→ **Yönerge ve gereksinimler**
Aşağıdaki listenin tamamını, boş satırları atlayarak, "Sıra" ve "Liste satırı" sütunlarından oluşan bir Markdown tablosuna dök. Görselleri cevaba dahil etme.

### Veriler ###

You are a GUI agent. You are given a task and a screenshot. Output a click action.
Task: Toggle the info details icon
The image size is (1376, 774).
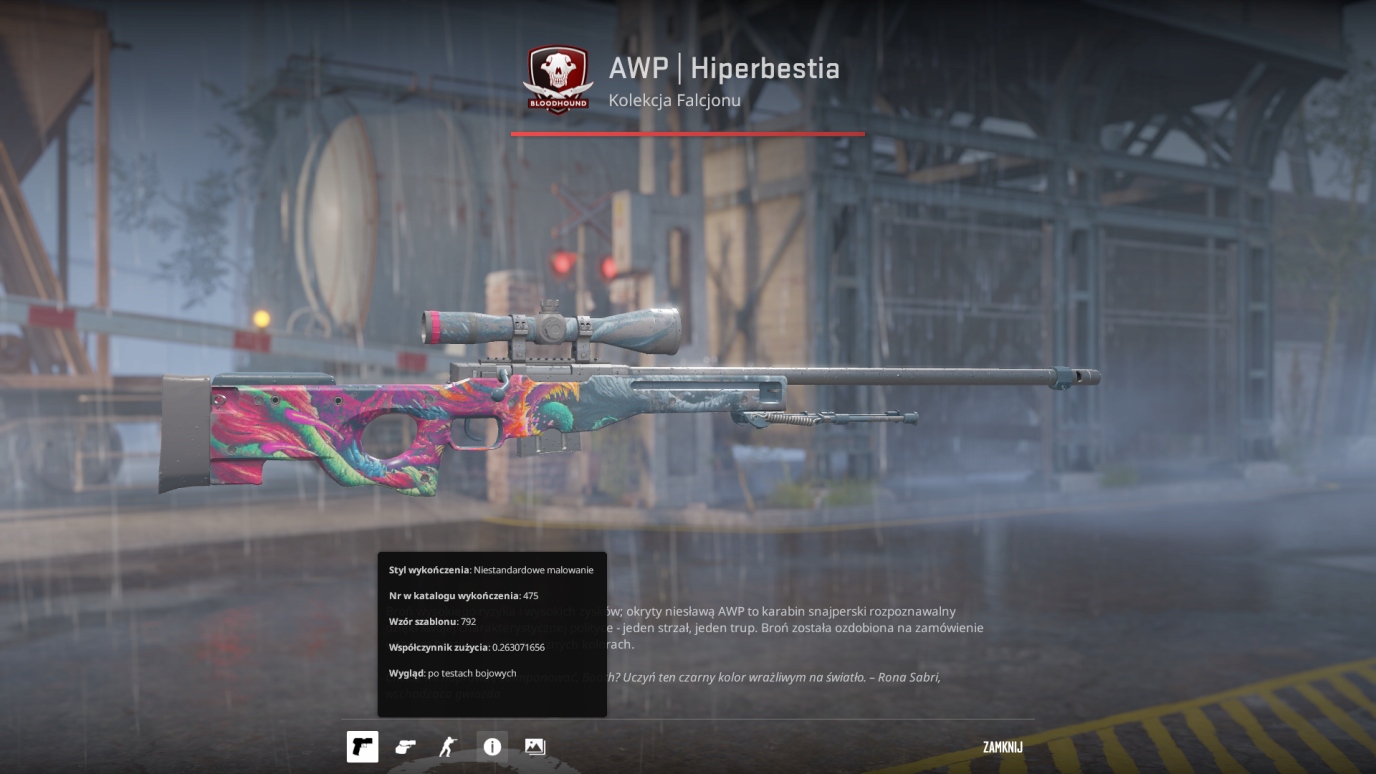tap(491, 747)
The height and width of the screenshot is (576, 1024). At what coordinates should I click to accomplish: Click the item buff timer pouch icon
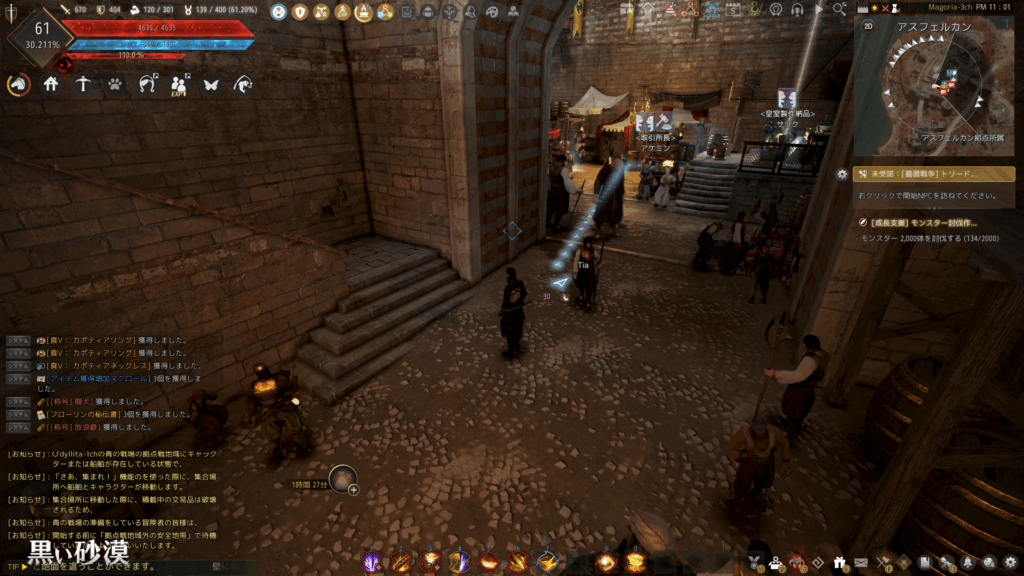point(344,482)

###

→ **Alıştırma cevabı**
| Sıra | Liste satırı |
|---|---|
| 1 | You are a GUI agent. You are given a task and a screenshot. Output a click action. |
| 2 | Task: Toggle the info details icon |
| 3 | The image size is (1376, 774). |
| 4 | tap(491, 747) |
| 5 | The height and width of the screenshot is (576, 1024). At what coordinates should I click to accomplish: Click the item buff timer pouch icon |
| 6 | point(344,482) |